"I want women to be able to choose how to plan their families"
Growing up between two continents and cultures and being a Public Health Pharmacist with a high intrinsic motivation for creating opportunities and freedom for girls and women: Naomi promotes sustainable family planning in West and Central Africa for Bayer. Here she shares insights into her day-to-day work in Côte d'Ivoire.
Naomi, where do you see huge challenges when it comes to family planning in West & Central Africa?
Teen pregnancies are a problem here. According to UNICEF, in 2019, one third of girls gave birth before the age of 19, and 6 percent before the age of 15 — this is the highest rate in the world! Reasons include a lack of reliable information about contraceptives, untrained healthcare professionals, some social norms not in favor of contraceptives, inadequate infrastructures and sometimes unavailability of products. Unfortunately, the corona crisis has reinforced these barriers in many respects with an estimated 1.4 million additional unintended pregnancies in low-and middle-incomes countries (LMIC) during 2020 (United Nations Population Fund, UNFPA). Saying that, I remain quite optimistic as in 13 countries in West and Central Africa (WCA) the number of modern contraceptive users has doubled since 2012! I’m so excited to know that never before had so many women and girls in LMIC had access to family planning!
Sounds like you are motivated! Would you tell me something about your personal journey and your work at Bayer?
Of course. I grew up between two continents and cultures, with an Ivoirian-Congolese mother and a Franco-Belgian-German father. After my pharmaceutical studies in eastern France I completed an International Master of Public Health in Paris with a focus on management of health systems in southern countries. After that, looking for where I could have a greater impact, I supported an NGO working to improve access to vaccinations across Africa, before joining Bayer just over a year ago. Here, I'm responsible for the coordination of the strategic fit between the Bayer Family Planning Sustainability agenda (see here) and the healthcare needs of the local governments and people in WCA.
My credo: I want women to be able to choose how to plan their families. I don't believe I am “helping” people and want to avoid falling into the trap of the savior complex. My contribution is just that I can guide some women to hold all the cards regarding their contraception. As a company we want to make "Science for a better life" accessible for people all over the world. I fully stand behind our purpose, always keeping in mind that, without falling into cultural relativism, it is up to each individual to decide what a "better life" means for him or her.
Which effects does contraception have on the life and role of women?
Not having the ability to plan and space childbirth can have a significant impact on mothers' lives trajectory, as it did for my own mother. She grew up in Côte d'Ivoire and had to drop out of school at 16 after getting pregnant. At my age she already had five children – not all of them planned. This shows: every girl and every woman, no matter where in the world she lives, should firstly have the opportunity to learn that life-changing modern contraceptives exist, and secondly, have the opportunity to access them.

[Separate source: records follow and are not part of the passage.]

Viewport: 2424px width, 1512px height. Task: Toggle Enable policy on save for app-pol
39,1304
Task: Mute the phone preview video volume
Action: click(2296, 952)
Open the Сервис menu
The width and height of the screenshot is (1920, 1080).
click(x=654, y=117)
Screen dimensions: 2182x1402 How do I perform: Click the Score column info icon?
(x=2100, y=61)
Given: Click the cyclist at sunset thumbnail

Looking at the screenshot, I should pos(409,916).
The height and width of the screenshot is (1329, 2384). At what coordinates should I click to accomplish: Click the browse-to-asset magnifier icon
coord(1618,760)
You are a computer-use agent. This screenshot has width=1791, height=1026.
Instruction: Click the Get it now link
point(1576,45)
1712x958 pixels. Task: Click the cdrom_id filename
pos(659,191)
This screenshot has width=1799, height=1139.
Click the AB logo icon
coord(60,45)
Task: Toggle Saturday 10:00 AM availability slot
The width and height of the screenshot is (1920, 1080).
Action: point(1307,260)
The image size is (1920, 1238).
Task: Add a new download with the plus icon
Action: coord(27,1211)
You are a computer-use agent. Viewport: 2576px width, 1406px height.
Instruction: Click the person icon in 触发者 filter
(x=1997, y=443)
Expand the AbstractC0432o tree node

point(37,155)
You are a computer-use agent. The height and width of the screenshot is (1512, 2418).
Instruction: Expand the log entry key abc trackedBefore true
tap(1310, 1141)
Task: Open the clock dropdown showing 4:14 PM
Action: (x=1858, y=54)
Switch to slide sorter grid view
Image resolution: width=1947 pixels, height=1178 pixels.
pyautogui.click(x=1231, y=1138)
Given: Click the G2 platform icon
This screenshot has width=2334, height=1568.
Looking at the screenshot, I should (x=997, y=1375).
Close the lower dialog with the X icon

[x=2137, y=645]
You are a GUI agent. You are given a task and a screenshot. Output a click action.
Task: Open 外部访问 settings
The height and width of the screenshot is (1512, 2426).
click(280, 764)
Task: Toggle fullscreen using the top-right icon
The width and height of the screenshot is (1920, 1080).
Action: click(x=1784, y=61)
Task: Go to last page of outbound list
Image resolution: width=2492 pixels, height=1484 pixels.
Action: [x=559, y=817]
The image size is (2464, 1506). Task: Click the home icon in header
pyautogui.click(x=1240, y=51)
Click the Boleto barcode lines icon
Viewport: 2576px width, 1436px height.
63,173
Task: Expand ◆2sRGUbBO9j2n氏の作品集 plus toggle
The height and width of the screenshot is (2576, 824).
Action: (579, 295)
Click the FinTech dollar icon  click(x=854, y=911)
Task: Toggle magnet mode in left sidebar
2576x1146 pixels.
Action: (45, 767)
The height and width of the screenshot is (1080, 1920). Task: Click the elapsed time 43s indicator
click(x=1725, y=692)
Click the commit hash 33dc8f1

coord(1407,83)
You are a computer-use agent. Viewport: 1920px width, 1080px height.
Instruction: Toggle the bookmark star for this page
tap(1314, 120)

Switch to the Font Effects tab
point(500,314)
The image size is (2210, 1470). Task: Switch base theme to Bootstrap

Having contact with local women, I have learned about situations where contraception can even make the difference between life and death, for example, by preventing unsafe abortions. In addition to public health aspects, the impact of family planning on education and the economy is immense and well documented. Girls can complete school and women can continue to pursue their work, choose the time their births, and at best provide education for their children.
Modern family planning can therefore be a path to a more self-determined life. What does sustainability mean to you in general?
My role model and mentor in Bayer, Mildred Nadah Pita has shaped my understanding of sustainability. Thanks to her, every time I take a new action, I ask myself, what is the best way to ensure that it has a positive long-term impact, even after we are no longer there to monitor its effects. To do this, we work collaboratively with local women.
Thank you, Naomi!
Together with her colleague Willis Omondi Ogutu, Naomi coordinated a digital awareness campaign last year. The main goal was to bring the topic of contraception closer to young people in Nigeria. With 7,444,323 impressions and 131,330 interactions on social networks, numerous interested people were reached!